Registering Datasets

To add (or "register") a dataset with Palimpzest, we can use the pz register-data command (also aliased as pz reg) to specify that a file or directory at a given --path should be registered as a dataset with the specified --name:

$ pz reg --path README.md --name rdme
Registered rdme

If we list Palimpzest's datasets again we will see that README.md has been registered under the dataset named rdme:

$ pz ls
+------+------+------------------------------------------+
| Name | Type |                   Path                   |
+------+------+------------------------------------------+
| rdme | file | /Users/matthewrusso/palimpzest/README.md |
+------+------+------------------------------------------+

Total datasets: 1

To remove a dataset from Palimpzest, simply use the pz rm-data command (also aliased as pz rm) and specify the --name of the dataset you would like to remove:

$ pz rm --name rdme
Deleted rdme

Finally, listing our datasets once more will show that the dataset has been deleted:

$ pz ls
+------+------+------+
| Name | Type | Path |
+------+------+------+
+------+------+------+

Total datasets: 0

Cache Management

Palimpzest will cache intermediate results by default. It can be useful to remove them from the cache when trying to evaluate the performance improvement(s) of code changes. We provide a utility command pz clear-cache (also aliased as pz clr) to clear the cache:

$ pz clr
Cache cleared

Config Management

You may wish to work with multiple configurations of Palimpzest in order to, e.g., evaluate the difference in performance between various LLM services for your data extraction task. To see the config Palimpzest is currently using, you can run the pz print-config command (also aliased as pz config):

$ pz config
--- default ---
filecachedir: /some/local/filepath
llmservice: openai
name: default
parallel: false

By default, Palimpzest uses the configuration named default. As shown above, if you run a script using Palimpzest out-of-the-box, it will use OpenAI endpoints for all of its API calls.

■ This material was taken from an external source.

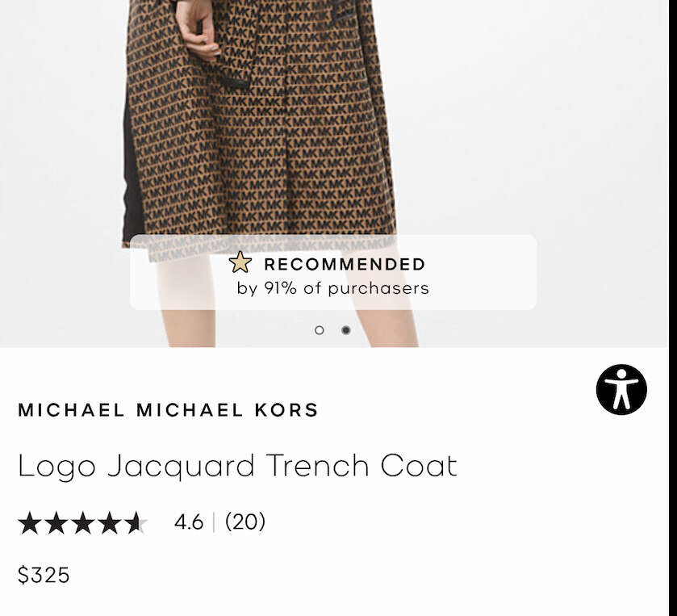Click the 4.6 average rating value
This screenshot has height=616, width=677.
pyautogui.click(x=189, y=522)
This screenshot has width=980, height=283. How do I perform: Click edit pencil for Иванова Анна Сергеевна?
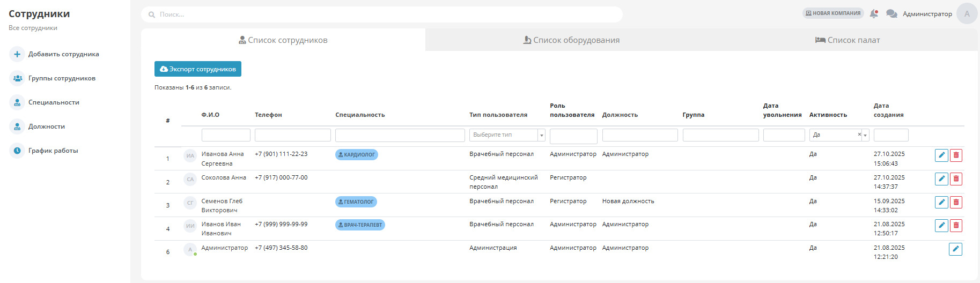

Now, let's say you wanted to try using together.ai's for your API calls, you could do this by creating a new config with the pz create-config command (also aliased as pz cc):

$ pz cc --name together-conf --llmservice together --parallel True --set
Created and set config: together-conf

The --name parameter is required and specifies the unique name for your config. The --llmservice and --parallel options specify the service to use and whether or not to process files in parallel. Finally, if the --set flag is present, Palimpzest will update its current config to point to the newly created config.

We can confirm that Palimpzest checked out our new config by running pz config:

$ pz config
--- together-conf ---
filecachedir: /some/local/filepath
llmservice: together
name: together-conf
parallel: true

You can switch which config you are using at any time by using the pz set-config command (also aliased as pz set):

$ pz set --name default
Set config: default

$ pz config
--- default ---
filecachedir: /some/local/filepath
llmservice: openai
name: default
parallel: false

$ pz set --name together-conf
Set config: together-conf

$ pz config
--- together-conf ---
filecachedir: /some/local/filepath
llmservice: together
name: together-conf
parallel: true

Finally, you can delete a config with the pz rm-config command (also aliased as pz rmc):

$ pz rmc --name together-conf
Deleted config: together-conf

Note that you cannot delete the default config, and if you delete the config that you currently have set, Palimpzest will set the current config to be default.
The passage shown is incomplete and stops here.